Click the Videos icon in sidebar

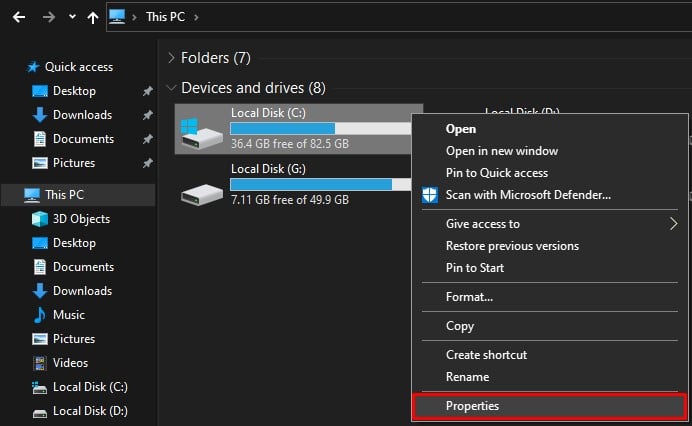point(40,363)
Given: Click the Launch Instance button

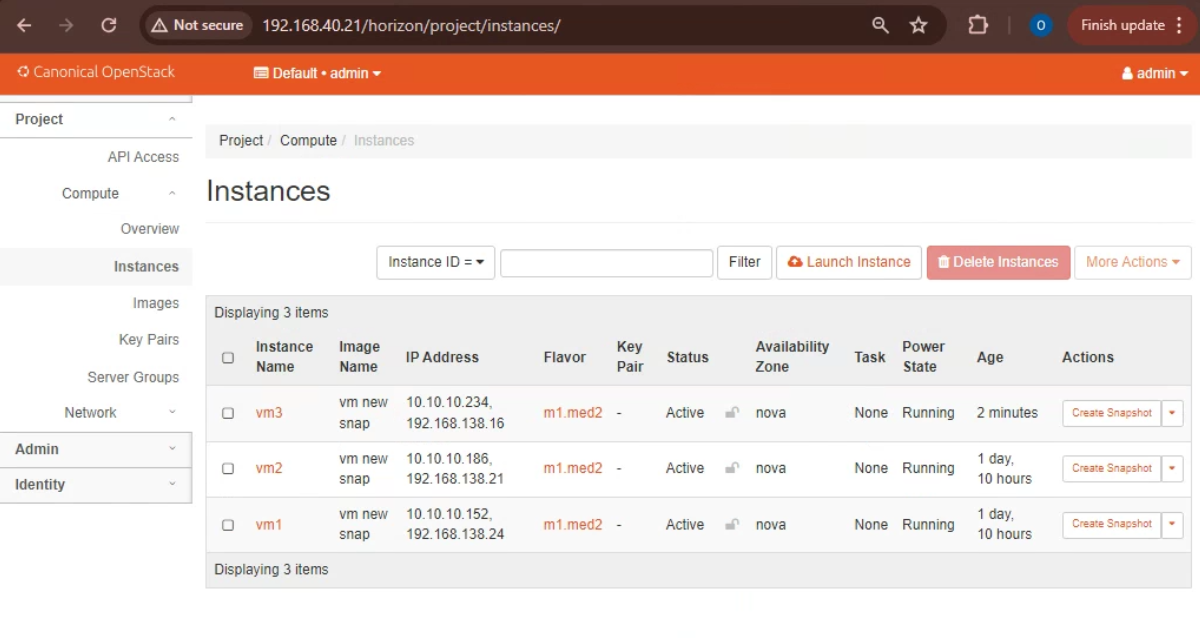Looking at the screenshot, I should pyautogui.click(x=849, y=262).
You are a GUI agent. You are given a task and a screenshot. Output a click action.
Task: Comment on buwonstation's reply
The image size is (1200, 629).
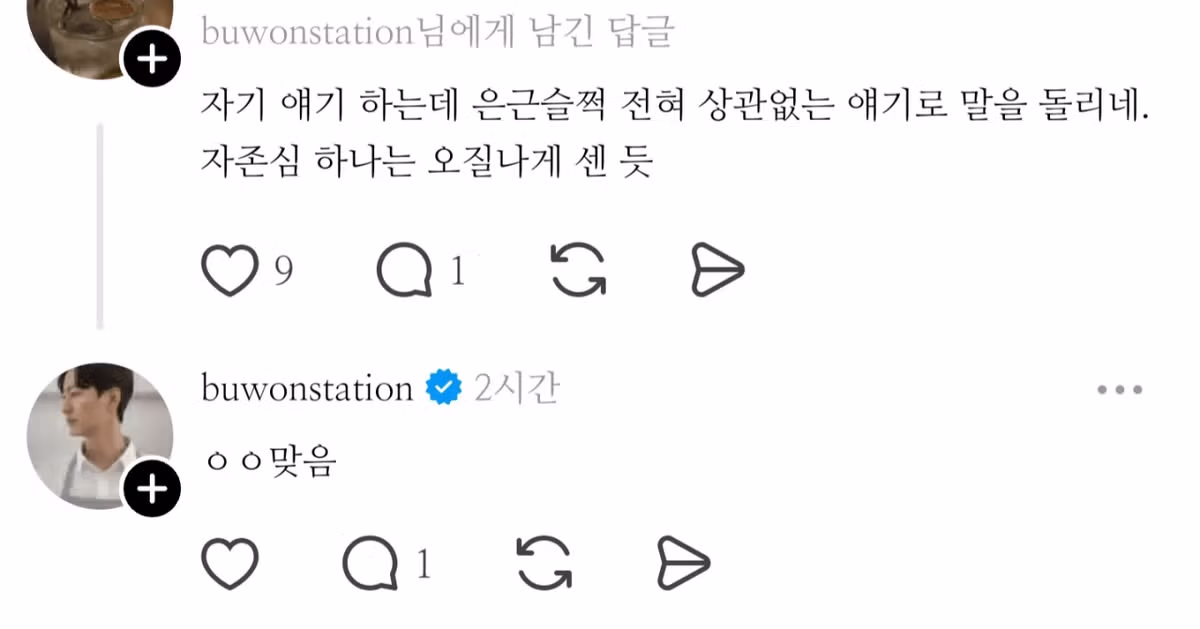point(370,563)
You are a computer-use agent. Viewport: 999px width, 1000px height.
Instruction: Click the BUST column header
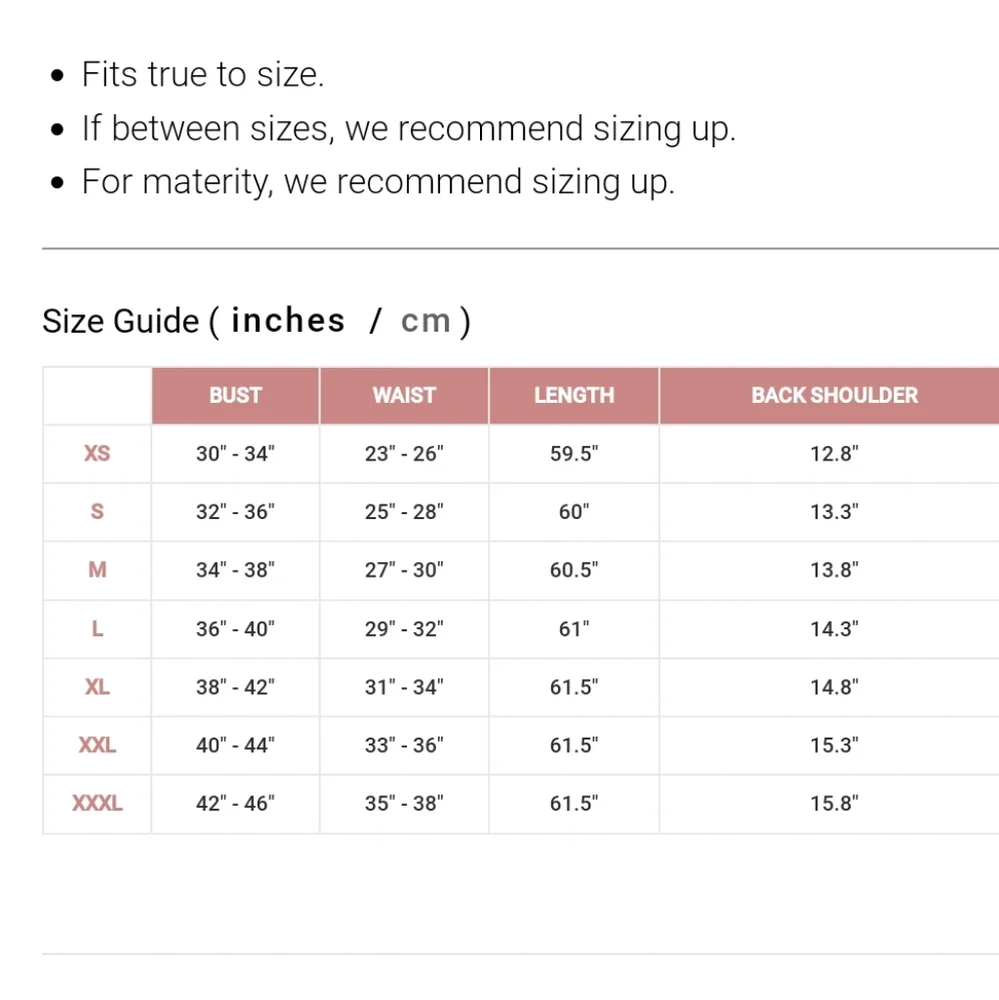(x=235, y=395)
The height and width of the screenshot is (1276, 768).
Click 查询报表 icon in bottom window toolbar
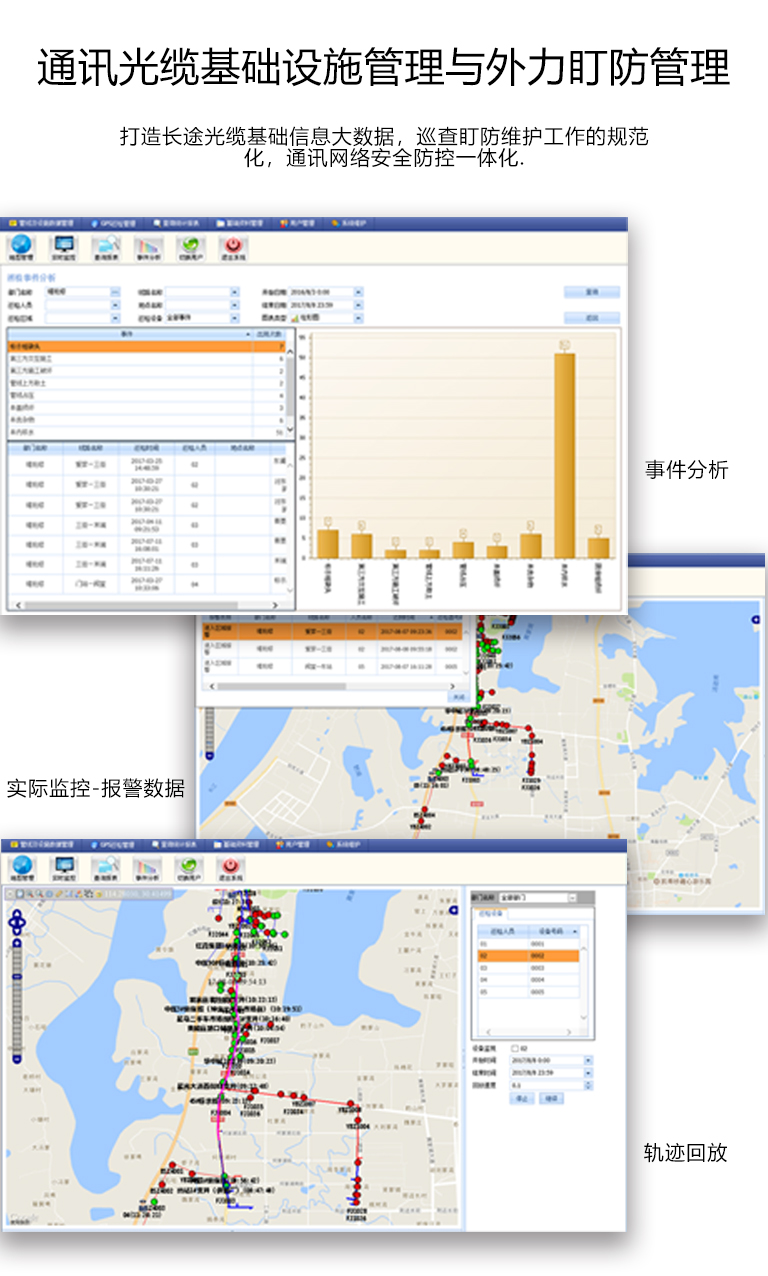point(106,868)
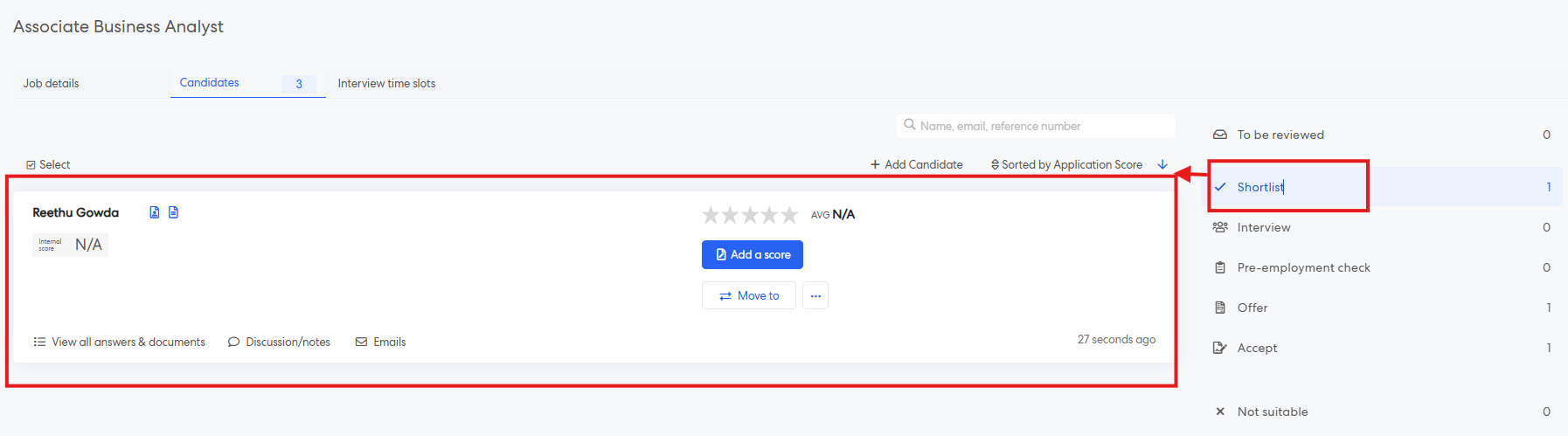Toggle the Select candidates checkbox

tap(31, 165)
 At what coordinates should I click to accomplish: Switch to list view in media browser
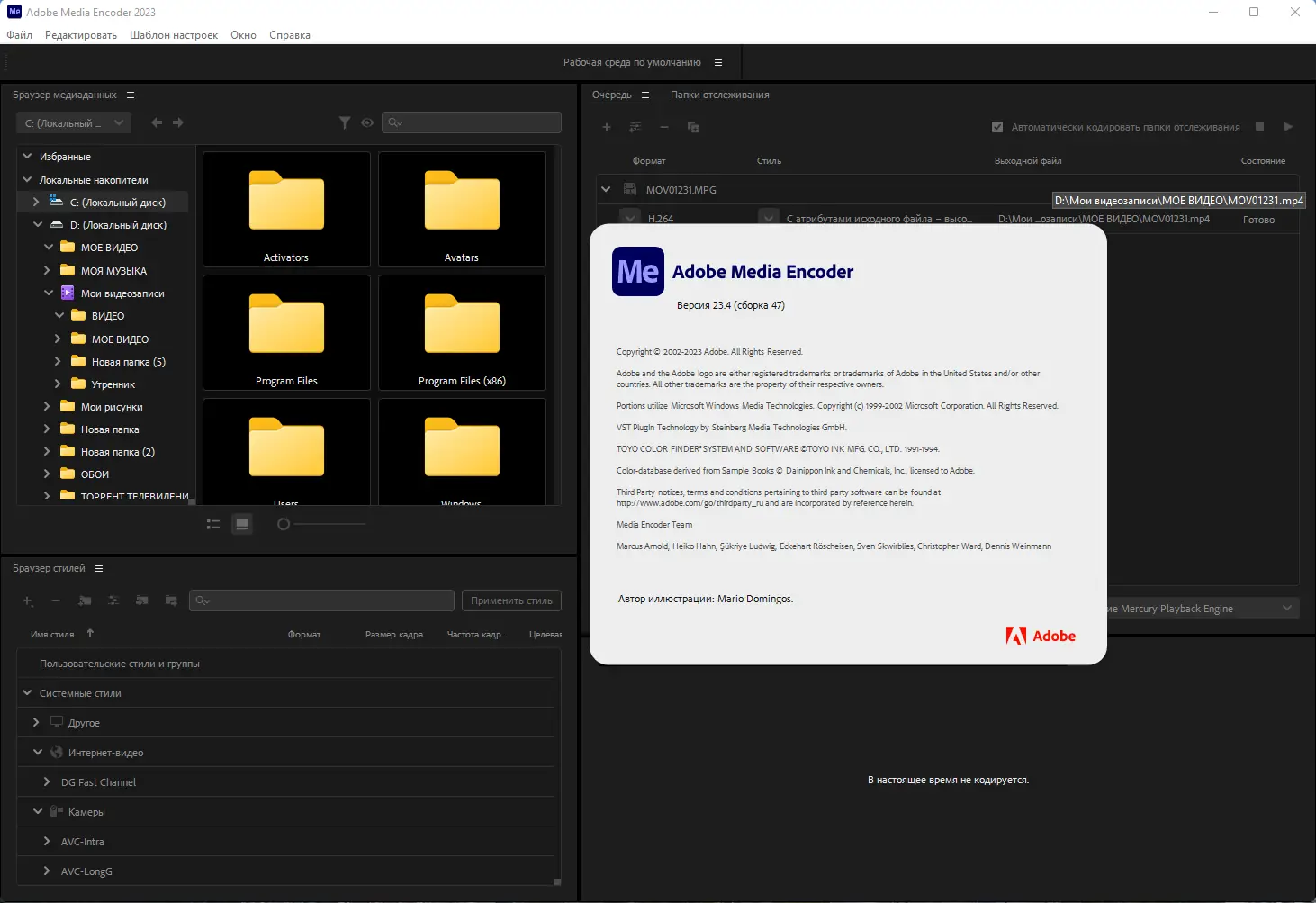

—————

• [EXERCISE REQUIREMENTS]:
Number of lines above holding "height"? Give that number alone.

• [TASK SOLUTION]:
2